[[ EXERCISE MATERIAL, beginning ]]
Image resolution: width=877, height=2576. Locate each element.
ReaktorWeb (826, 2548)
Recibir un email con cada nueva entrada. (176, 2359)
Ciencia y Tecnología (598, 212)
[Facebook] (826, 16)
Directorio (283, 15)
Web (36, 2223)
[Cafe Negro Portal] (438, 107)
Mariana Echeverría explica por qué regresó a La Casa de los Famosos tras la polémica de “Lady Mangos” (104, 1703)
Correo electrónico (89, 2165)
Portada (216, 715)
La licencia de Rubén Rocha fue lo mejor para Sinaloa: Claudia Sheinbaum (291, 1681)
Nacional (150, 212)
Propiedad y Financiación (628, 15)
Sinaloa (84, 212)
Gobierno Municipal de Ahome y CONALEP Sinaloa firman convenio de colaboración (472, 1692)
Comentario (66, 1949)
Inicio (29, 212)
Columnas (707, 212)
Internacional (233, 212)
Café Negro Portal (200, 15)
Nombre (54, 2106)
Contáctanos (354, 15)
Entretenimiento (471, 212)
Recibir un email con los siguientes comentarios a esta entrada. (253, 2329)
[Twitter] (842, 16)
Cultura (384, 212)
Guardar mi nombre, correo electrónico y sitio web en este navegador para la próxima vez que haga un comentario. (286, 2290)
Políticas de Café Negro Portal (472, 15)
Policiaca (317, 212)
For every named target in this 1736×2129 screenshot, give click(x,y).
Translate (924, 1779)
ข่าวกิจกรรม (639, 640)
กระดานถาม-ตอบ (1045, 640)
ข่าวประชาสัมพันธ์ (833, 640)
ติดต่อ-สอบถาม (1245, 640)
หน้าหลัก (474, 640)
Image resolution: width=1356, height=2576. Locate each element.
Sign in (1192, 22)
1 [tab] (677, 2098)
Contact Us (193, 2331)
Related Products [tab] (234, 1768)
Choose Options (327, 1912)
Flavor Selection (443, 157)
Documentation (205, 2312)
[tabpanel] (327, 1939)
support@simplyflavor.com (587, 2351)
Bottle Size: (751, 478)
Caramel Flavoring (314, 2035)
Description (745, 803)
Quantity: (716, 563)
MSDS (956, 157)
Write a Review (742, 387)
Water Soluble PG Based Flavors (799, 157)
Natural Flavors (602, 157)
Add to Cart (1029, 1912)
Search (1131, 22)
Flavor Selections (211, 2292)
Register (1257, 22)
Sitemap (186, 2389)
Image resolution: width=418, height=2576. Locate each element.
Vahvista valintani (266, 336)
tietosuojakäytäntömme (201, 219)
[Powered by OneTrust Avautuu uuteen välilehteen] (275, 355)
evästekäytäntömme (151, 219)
[[ EXERCISE MATERIAL, end ]]
ABOUT THIS EXERCISE => Look through the entries above. Extract each line with the word "Negro".

RESULT FOR THIS TASK =>
[Cafe Negro Portal] (438, 107)
Café Negro Portal (200, 15)
Políticas de Café Negro Portal (472, 15)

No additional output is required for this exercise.